Scrapping an inherited car in Hampshire — an executor's checklist
Estate car needs to go? Here's the DVLA route, the paperwork you need as executor, and how Hampshire scrap collection fits with probate.
When someone passes away and their car is heading for scrap rather than sale or inheritance, the executor is the legal person authorising the disposal. Here's the checklist we use with Hampshire executors every week.
What DVLA needs
- Notify DVLA of the death by post — send the V5C with a covering letter naming the executor and the deceased
- Or, quicker: use GOV.UK 'Tell Us Once' when registering the death
- Until DVLA acknowledges, the vehicle is still legally registered to the deceased — but the executor has authority to dispose of it
What we need from the executor
- Grant of probate or letters of administration (a solicitor's letter of authority also works)
- The V5 logbook if you have it — we can proceed without
- Executor's photo ID and proof of address
- Death certificate copy (helps DVLA link the notification)
How we pay estates
Payment goes by BACS to the estate account nominated by the executor — never in the deceased's personal name.
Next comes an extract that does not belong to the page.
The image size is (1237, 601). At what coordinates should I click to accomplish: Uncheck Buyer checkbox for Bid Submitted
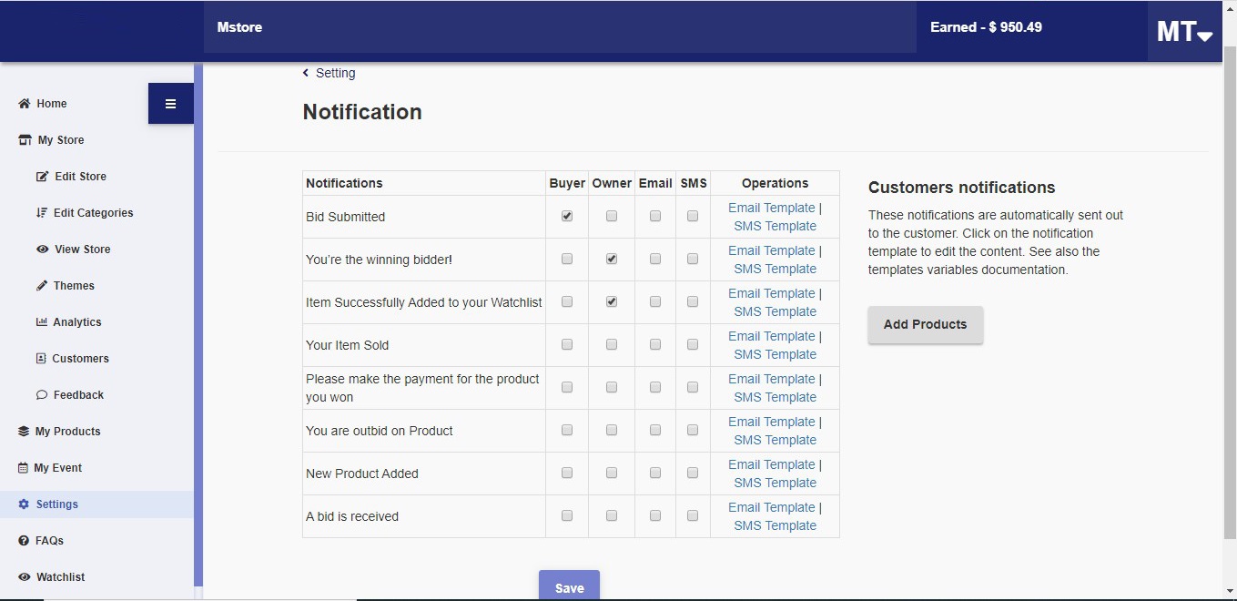click(x=567, y=217)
If probate hasn't cleared and there's no estate account yet, we can hold payment against a solicitor's client account. We don't pay cash to estates under any circumstances.
Multiple vehicles in one estate
It's common — a family car, a run-around and sometimes an old classic that never made it back on the road. We collect all of them in one visit where practical, generate one consolidated payment and email individual Certificates of Destruction for the estate file.